Hall.haus: de la culture urbaine au design industriel
Dans chaque numéro d’Espaces contemporains, la décoratrice suisse Élodie Raneri (J’aime pas les dimanches) nous livre un de ses coups de cœur du moment. Ce mois-ci, elle nous fait découvrir qui se cache derrière le collectif de designers Hall.Haus: quatre jeunes des cités parisiennes qui rafraîchissent l’esprit du Bauhaus.
Fondé en 2020, Hall.Haus est un collectif comprenant quatre jeune designers de la banlieue parisienne: Abdoulaye Niang, Sammy Bernoussi, Teddy Sanches et Zakari Boukhari. Ils prônent une démarche créative issue d’un cheminement entre leur environnement (d’ où le « Hall » de leur nom) et du design (le « Haus »). En effet, « Hall » renvoie aux grands immeubles d’habitation de la banlieue parisienne, pendant que « Haus » est une référence directe au Bauhaus, mouvement de design et d’architecture du début du XXe siècle basé sur la standardisation.
Abdoulaye, Sammy et Teddy sont diplômés de l’ENSCI en création industrielle et Zakari suit actuellement le cursus Génie des procédés énergétiques à l’école Arts et Métiers. Les quatre designers imaginent le monde de demain en s’inspirant de leur héritage multiculturel, de l’artisanat traditionnel et de la rue, avec le double objectif d’agir en faveur de la transition écologique et de rendre le design accessible au plus grand nombre, et surtout aux jeunes.
Nous avons pu faire leur connaissance à Maison&Objet en janvier 2023. Au sein du salon, leur stand se faisait remarquer par sa scénographie et ses objets en couleur jaune vif. C’est que le design d’Hall.Haus interpelle et raconte une histoire, leur histoire. Le jaune éclatant rend ainsi hommage au soleil, le dénominateur commun entre leurs différents pays d’origine.

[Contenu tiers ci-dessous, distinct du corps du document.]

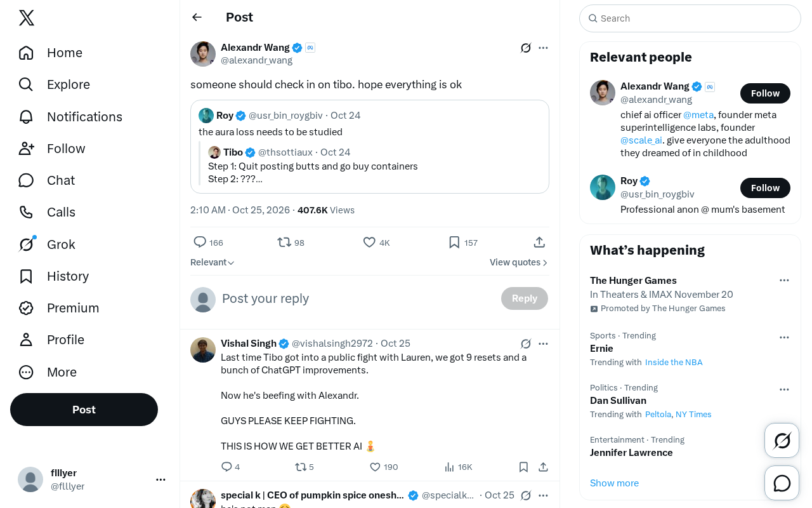
Task: Share the main post
Action: (x=539, y=243)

Hall.Haus se réapproprie les codes et les objets en y combinant des références populaires en partant d’un héritage éclectique commun fortement inspiré par le hip hop et le design du XXe siècle. Ils parlent de désacraliser le design, de l’ancrer au cœur de la société, de transmettre leur expérience. Notre projet explique Teddy, est de « faire des allers-retours, d’injecter notre identité dans le design et parallèlement que le design soit injecté dans nos créations ». Cela nous permet de créer des objets dans lesquels tout le monde se reconnait.
Le premier projet présenté par le collectif, la chaise Curry Mango, est un exemple parfait du croisement ingénieux entre la culture de la rue et le design.

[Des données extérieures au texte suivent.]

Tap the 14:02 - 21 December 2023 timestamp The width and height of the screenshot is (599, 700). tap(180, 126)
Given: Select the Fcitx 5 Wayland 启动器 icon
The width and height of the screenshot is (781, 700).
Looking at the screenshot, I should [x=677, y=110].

Ce siège s’inspire de deux chaises iconiques. Tout d’abord, la chaise de camping Quechua, produite par Decathlon. Cette chaise populaire, pliable et légère, est souvent utilisée dans les HLM pour se poser avec des amis, prendre des cafés, discuter dans les espaces publics entre les immeubles. Il s’agit d’un symbole de conversation et d’échange au sein de la culture populaire et urbaine.
Par un détournement inattendu, Hall.Haus a créé une hybridation de la chaise Quechua avec une chaise iconique du design du Bauhaus: la fameuse Wassily dessinée par Marcel Breuer et éditée par la marque de luxe Knoll. Cette chaise était révolutionnaire à l’époque dans son utilisation des matériaux (tubes en acier courbés et cuir) et de ses méthodes de fabrication: légère, d’un assemblage aisé, elle était facile à produire.
Le mélange heureux de ces deux références a donné vie à Curry Mango: une assise pliable en cuir en bois (ci-dessus).
Deuxième objet qui nous a interpellé dans la collection, l’Olympic bench. Hall.Haus a voulu ici attirer l’attention sur le fait qu’il y a très peu de bancs aujourd’hui dans le paysage urbain des cités (une des raisons expliquant le succès de la chaise Quechua). Le peu de mobilier urbain qui est installé s’avère peu confortable pour empêcher les sans-abris de s’y attarder, au détriment de toute la population. Les quatre designers ont donc conçu un banc large et confortable pour tous ceux qui occupent la rue, dans les quartiers urbains périphériques comme au sein de la capitale. Les cercles perforés de l’assise sont un clin d’œil à la torche olympique dessinée par Barber Osgerby en 2012 alors que Paris s’apprête à son tour à accueillir les Jeux.
Aux côtés de la chaise Curry Mango et de l’Olympic bench, on découvre également une lampe dont le design évoque celui de la célèbre Pipistrello. À la grande différence près que le luminaire « Hall of the Lights » a été créé à partir d’une boite en carton de la marque de basket Nike.
Hall.Haus a déjà effectué toutes sortes de collaborations, allant d’artistes algériens à des partenariats tels que Nike ou Adidas.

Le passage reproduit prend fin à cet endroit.